À l’angle de la rue du Four et rue des Canettes, Ali s’arrête devant son portrait géant, peint en 2011 par l’artiste René Almanza dans le cadre d’un projet avec la mairie du sixième. Il fait mine de prendre la pose, tout fier de voir son visage en façade. Ali parle avec les mains et sans langue de bois : « Même s’il pleut des bombes, je continuerais à travailler et à vivre normalement. Je suis le seul vendeur de journaux à la criée de Paris, alors j’ai une responsabilité. Je me fais vieux mais je suis toujours en forme, hein ! ». Quel que soit la météo, Ali vend ses journaux. Rares sont les exceptions. Mais le 8 janvier 2015, lendemain de l’attaque au siège de Charlie Hebdo, Ali n’a pas vendu de journaux, il a pleuré. Cabu et Wolinski étaient ses amis. Le 10 janvier, pourtant, il était de retour sur les pavés parisiens. 

 

L’humour comme parade aux mauvaises nouvelles

 

Le samedi 14 novembre, lendemain des attentats terroristes à Paris, Ali scandait : « Ca y est, ça y est. Marine Le Pen a eu peur, elle s’est convertie à l’islam. Edition spéciale ! » en guise de faux titre du Monde. Une annonce ni trop provocatrice, ni trop creuse. Juste ce qu’il faut pour « interpeller sans heurter la sensibilité ». Car vendre à la criée ne s’improvise pas, c’est un savoir-faire, un métier. Un des plus vieux métiers du monde, d’ailleurs. « Antique », comme dit Ali. À ses débuts, l’homme s’est pris quelques vestes de la part des riverains. Aujourd’hui, il sait attiser la curiosité et harponner les consciences : « Les gens veulent rire, alors je leur donne de quoi rire.

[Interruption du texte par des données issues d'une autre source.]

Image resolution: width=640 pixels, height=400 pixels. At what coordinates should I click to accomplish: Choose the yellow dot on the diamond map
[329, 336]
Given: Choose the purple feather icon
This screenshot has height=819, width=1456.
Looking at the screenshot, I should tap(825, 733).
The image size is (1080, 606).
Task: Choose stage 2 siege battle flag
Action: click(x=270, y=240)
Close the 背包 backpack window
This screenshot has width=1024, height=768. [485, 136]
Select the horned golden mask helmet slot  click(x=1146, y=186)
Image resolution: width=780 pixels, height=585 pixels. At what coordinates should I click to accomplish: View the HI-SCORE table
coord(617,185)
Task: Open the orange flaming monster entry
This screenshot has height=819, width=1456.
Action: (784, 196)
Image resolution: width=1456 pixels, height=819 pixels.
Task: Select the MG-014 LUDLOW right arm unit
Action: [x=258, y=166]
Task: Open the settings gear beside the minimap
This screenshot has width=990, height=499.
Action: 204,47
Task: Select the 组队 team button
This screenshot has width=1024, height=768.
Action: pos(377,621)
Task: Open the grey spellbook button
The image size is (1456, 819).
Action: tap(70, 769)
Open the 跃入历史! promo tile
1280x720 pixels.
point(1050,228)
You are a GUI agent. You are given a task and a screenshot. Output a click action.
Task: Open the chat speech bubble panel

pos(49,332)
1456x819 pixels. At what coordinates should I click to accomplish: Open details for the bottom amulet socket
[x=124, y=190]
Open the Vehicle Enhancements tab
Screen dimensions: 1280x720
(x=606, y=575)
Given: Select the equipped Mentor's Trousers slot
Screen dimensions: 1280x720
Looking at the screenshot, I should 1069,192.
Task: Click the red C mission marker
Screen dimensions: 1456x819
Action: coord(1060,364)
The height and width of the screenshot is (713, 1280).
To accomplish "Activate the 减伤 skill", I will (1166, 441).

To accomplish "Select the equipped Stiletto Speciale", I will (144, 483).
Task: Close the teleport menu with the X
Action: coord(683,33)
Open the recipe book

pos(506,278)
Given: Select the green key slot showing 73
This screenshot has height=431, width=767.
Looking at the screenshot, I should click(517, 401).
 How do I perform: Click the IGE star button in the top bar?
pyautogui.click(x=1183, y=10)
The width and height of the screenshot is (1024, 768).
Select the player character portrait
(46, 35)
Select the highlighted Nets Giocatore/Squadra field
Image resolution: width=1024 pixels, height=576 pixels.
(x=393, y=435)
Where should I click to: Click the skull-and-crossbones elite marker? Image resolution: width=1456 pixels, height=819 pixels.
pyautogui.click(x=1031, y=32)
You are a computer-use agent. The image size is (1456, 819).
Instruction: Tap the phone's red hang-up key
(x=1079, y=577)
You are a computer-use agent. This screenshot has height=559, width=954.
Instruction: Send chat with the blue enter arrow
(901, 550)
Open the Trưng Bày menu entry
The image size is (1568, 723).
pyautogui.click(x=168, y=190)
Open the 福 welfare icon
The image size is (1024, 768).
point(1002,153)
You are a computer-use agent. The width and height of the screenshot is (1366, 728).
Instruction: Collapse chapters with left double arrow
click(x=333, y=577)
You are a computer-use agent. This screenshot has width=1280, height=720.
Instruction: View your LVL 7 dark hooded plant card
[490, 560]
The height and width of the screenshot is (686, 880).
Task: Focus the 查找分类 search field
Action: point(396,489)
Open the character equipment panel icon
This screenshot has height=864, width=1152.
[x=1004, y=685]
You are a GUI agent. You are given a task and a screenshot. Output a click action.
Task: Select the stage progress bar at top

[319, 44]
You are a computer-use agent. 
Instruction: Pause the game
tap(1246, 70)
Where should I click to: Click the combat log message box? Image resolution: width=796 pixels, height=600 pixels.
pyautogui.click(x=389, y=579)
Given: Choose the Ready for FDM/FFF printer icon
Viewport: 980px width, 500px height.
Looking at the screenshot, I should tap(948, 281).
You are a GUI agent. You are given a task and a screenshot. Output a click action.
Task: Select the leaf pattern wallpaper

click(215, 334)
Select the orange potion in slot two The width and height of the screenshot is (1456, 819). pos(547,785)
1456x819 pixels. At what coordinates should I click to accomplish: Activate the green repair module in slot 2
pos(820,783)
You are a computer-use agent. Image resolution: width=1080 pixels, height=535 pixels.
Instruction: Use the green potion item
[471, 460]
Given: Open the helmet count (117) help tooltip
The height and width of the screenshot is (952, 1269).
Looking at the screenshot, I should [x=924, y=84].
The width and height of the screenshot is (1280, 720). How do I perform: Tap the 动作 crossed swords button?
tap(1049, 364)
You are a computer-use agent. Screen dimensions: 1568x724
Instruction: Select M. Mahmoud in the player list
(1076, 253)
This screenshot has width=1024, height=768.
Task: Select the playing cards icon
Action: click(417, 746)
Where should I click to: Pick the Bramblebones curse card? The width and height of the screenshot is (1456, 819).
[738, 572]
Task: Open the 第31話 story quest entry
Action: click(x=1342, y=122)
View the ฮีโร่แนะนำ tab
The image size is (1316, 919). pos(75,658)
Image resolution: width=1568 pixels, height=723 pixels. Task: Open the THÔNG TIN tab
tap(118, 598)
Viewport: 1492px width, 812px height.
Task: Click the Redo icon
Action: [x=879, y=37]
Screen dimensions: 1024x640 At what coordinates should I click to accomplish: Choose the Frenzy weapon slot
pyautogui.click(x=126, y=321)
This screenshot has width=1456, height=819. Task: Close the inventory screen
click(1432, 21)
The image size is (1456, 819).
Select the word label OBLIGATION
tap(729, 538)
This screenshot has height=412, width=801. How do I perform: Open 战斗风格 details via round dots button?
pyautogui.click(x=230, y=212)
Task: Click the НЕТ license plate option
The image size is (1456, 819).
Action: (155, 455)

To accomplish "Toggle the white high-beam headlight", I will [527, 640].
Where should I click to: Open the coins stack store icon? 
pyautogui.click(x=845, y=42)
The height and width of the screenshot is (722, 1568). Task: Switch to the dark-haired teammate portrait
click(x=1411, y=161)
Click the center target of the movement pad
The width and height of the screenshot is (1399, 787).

Je caricature les titres de l’actualité. L’inspiration me vient comme ça », se félicite-t-il en claquant des doigts. « On peut dire que je suis un clown qui informe ». Ali Akbar ne connaît pas Internet, il demande à ses enfants comment envoyer un email. Aux SMS il répond par un appel. Il a vaguement entendu parler du Gorafi. Pourtant, Ali a toujours aimé les journaux car ils racontent la réalité : « Je n’aime pas le roman, j’aime lire des biographies, des vraies histoires vraies. Je préfère ce qui est terre-à-terre, pragmatique, ce qui est réel. Et les journaux parlent de réalités ».

 

Personnification même de la citation de Boris Vian, « L’humour est la politesse du désespoir », Ali se veut « réaliste mais aussi optimiste, sinon on n’avance pas ». Il essaie de « faire chaque jour des bonnes actions », comme donner un sou ou porter les courses d’une vieille dame. « Les journaux, ce ne sont que des mauvaises nouvelles », tranche-t-il en connaissance de cause. Alors, comme beaucoup, Ali se réfugie dans l’humour pour échapper au fatalisme : « Il faut rire dans le malheur, c’est tout ce qui nous reste, c’est ce qu’il y a de mieux à faire ». Une chose est sûre : quand le vendeur à la criée abandonnera ses journaux, les nouvelles n’auront plus la même saveur à Saint-Germain-des-Prés.